Here are some ways to reverse the loss of impulse shopping and create an impulse purchase:
Brand building is one of the most efficient ways to increase activity on a website. You don’t know how many times I visit a website and the lack of branding is so visible that it just makes me want to navigate to the next page in the search query. People like brands, they like to be part of them, they like to hear your story so if you have one showcase it. Sure branding takes time and patience but so does building a successful business during a challenging time.
Poor design & development can really put a damper on website activity for someone who is first landing on an internal web page. If you want that visitor to come back and read your blog and learn more about what you have to say your design & development needs to be clean and uncluttered.
When a visitor lands on your website that specific web page they bumped into has only a few seconds to grab their full attention. If it doesn’t and they leave the chances of them coming back are slim to none. What ever the goal of that particular page is the business messaging needs to be clear and concise if you want to hold that visitor on the page long enough for them to even consider making a purchase or inquiry. Optimize your business messaging and also your page flow to lead the visitor down the desired path.
Aside from having great copy things like visible blog posts, Facebook fan pages, good internal linking and professional product images will help hold onto that website visitor. Give them something to read or look at if you want them to stick around for longer than 3-5 seconds.

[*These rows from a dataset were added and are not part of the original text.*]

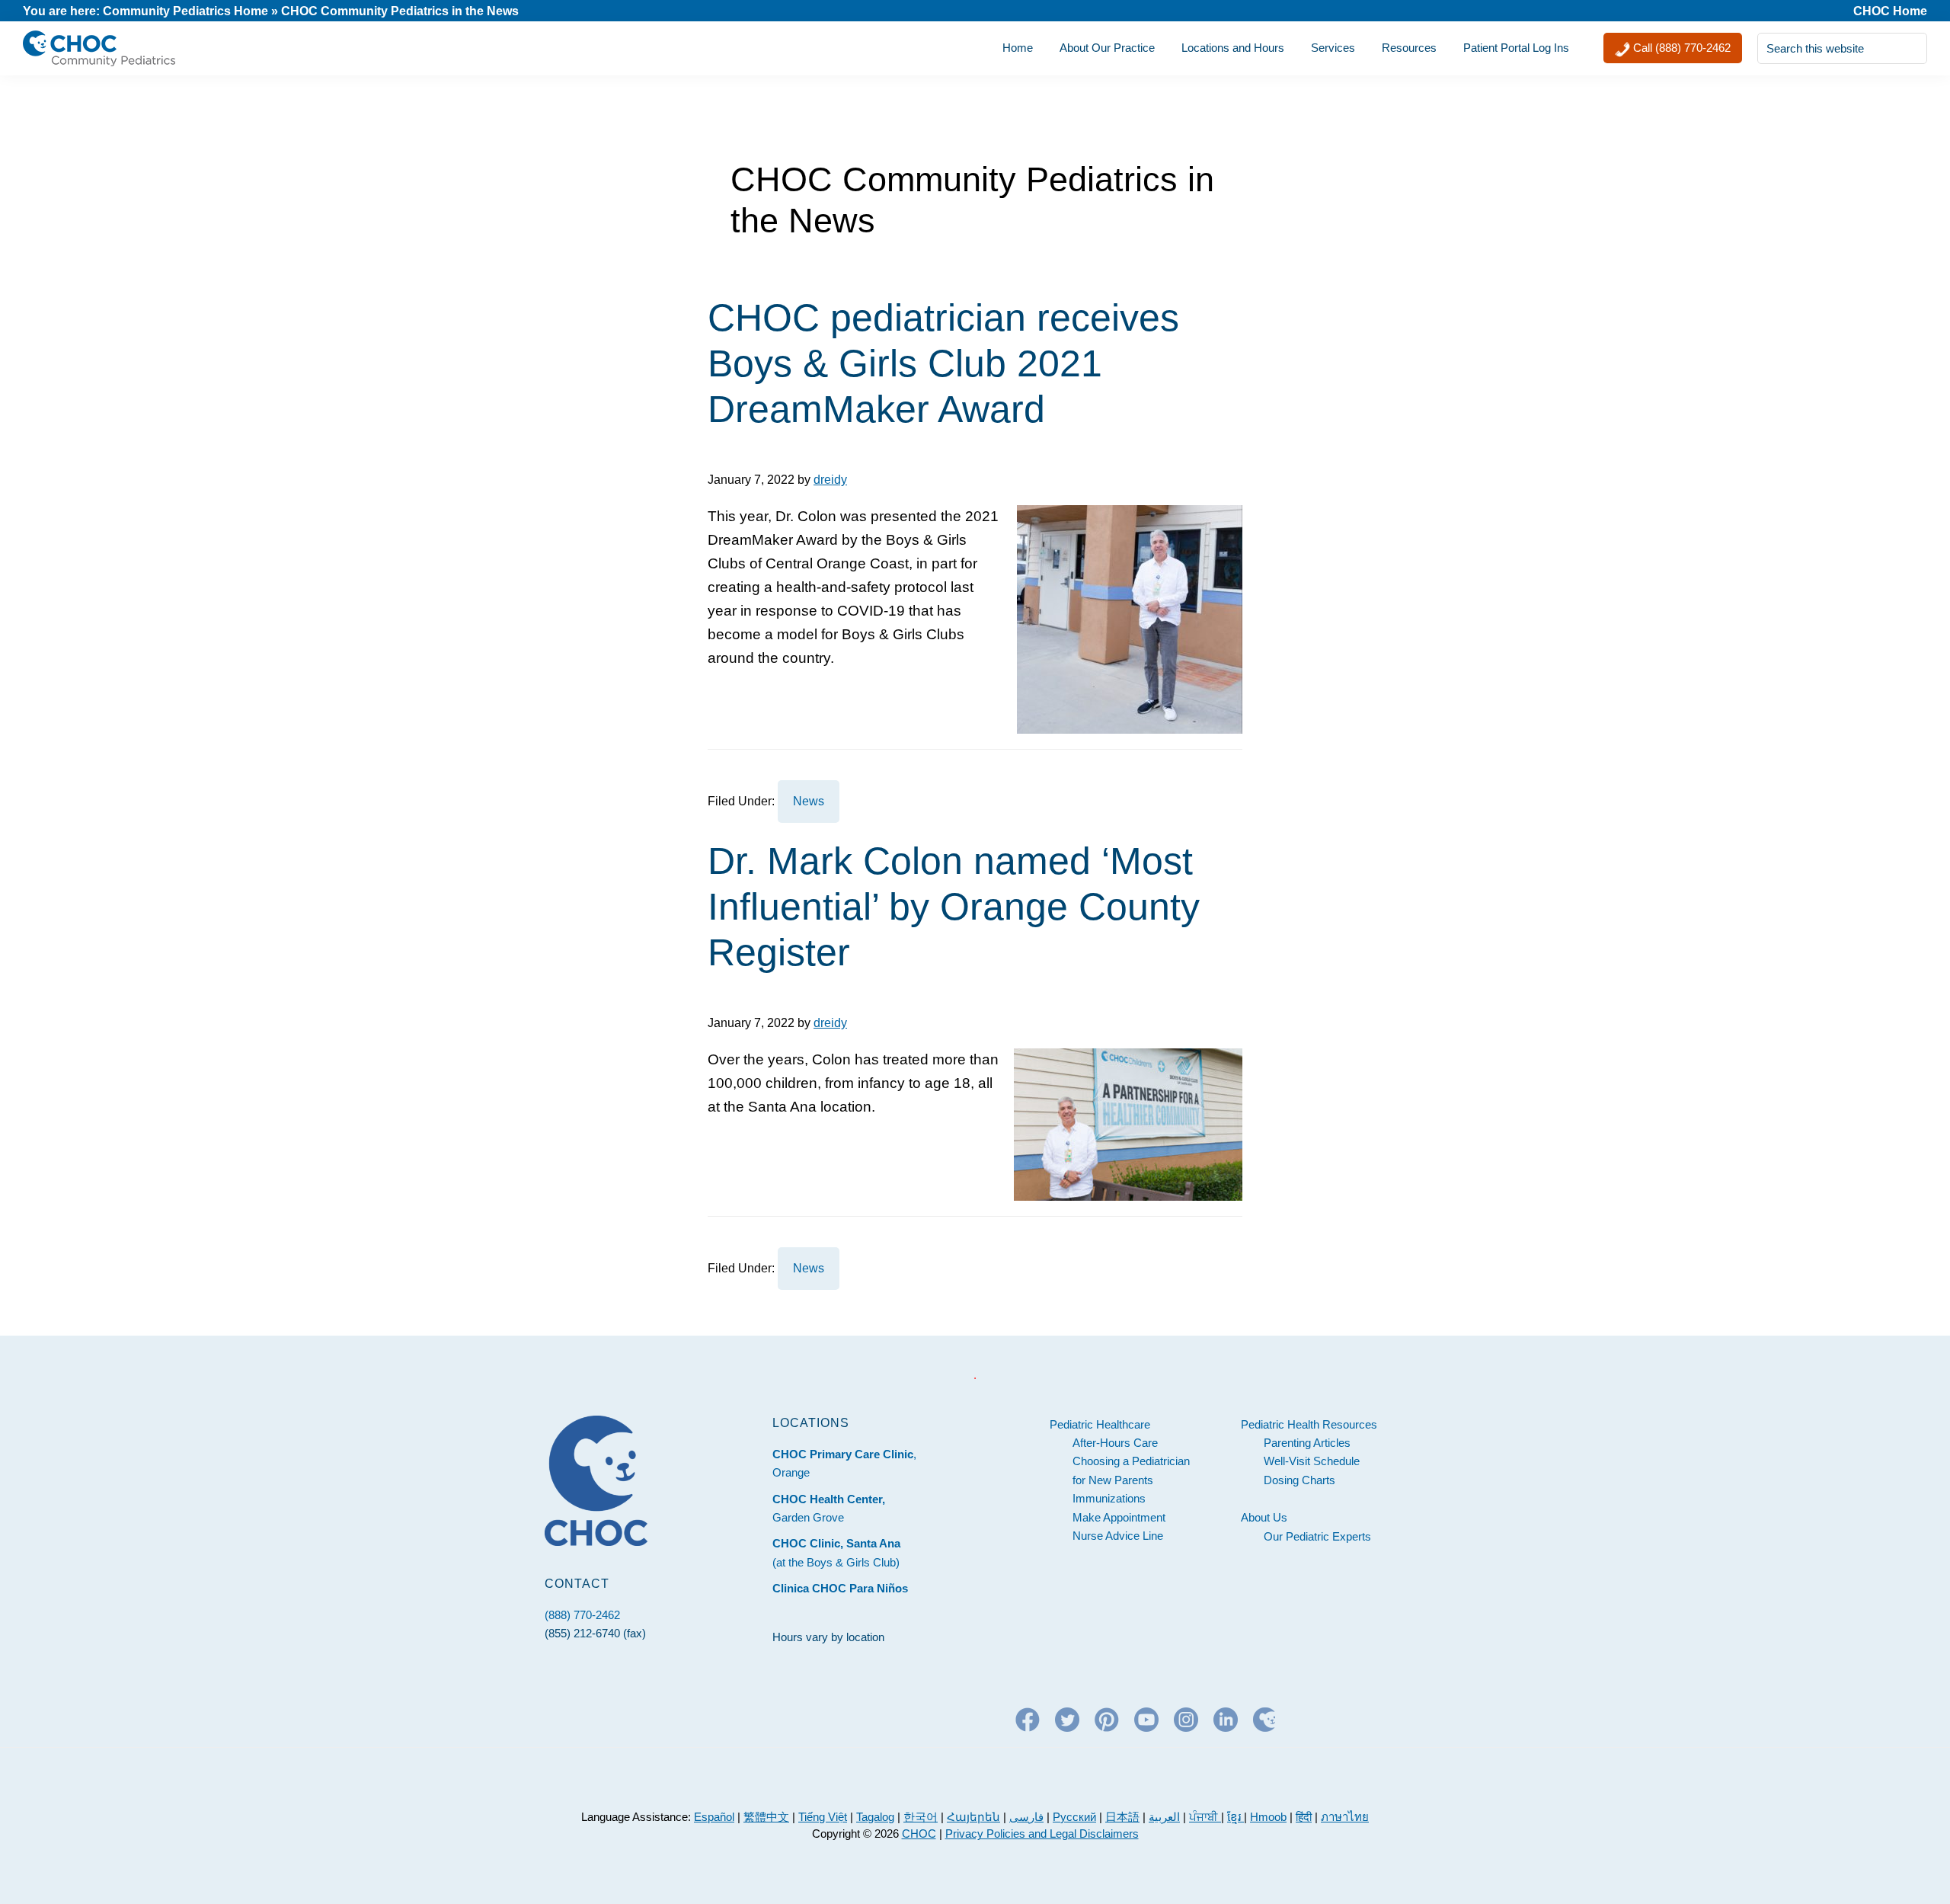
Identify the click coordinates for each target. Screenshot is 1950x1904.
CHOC (919, 1833)
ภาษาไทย (1345, 1816)
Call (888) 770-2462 (1680, 47)
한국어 (920, 1816)
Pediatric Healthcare (1100, 1424)
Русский (1074, 1816)
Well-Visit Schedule (1312, 1460)
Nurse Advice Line (1117, 1535)
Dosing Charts (1299, 1480)
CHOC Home (1890, 11)
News (808, 801)
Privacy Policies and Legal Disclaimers (1042, 1833)
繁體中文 (766, 1816)
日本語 (1122, 1816)
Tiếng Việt (822, 1816)
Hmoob (1268, 1816)
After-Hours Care (1115, 1442)
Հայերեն (973, 1816)
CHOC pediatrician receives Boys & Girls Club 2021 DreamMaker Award (943, 363)
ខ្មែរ (1235, 1816)
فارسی (1026, 1816)
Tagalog (875, 1816)
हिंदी (1304, 1816)
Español (714, 1816)
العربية (1164, 1816)
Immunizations (1109, 1498)
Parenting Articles (1307, 1442)
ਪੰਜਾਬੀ (1205, 1816)
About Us (1264, 1517)
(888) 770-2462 (582, 1614)
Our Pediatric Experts (1317, 1536)
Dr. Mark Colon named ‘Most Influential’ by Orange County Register (954, 907)
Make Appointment (1118, 1517)
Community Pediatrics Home (185, 11)
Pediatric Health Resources (1309, 1424)
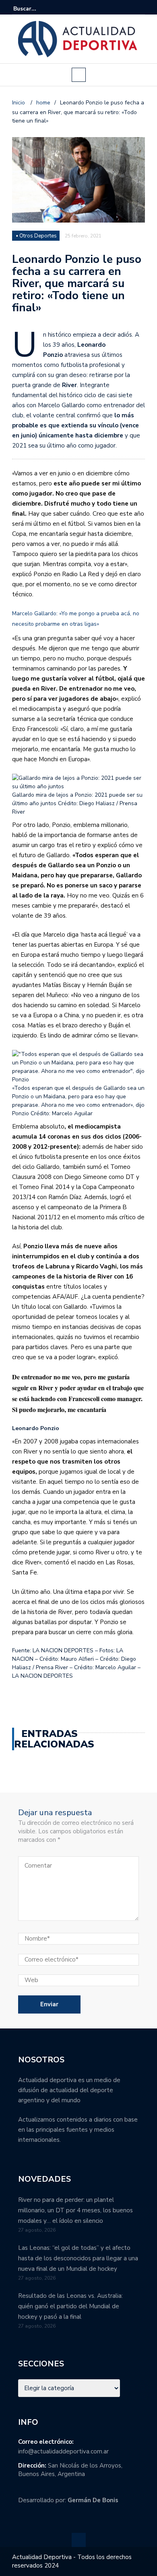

Whether you have an eCommerce website or just a service put together a nice video and slap it on your pages. They can be individual custom videos or just one but it might give a reason for a visitor to change that 3-5 seconds to 1-2 minutes if the video is done correctly. I don’t know why more companies don’t offer product videos on eCommerce sites to show case a product. It doesn’t have to be long, 15-20 seconds will do. Oh well that is a whole other blog post topic.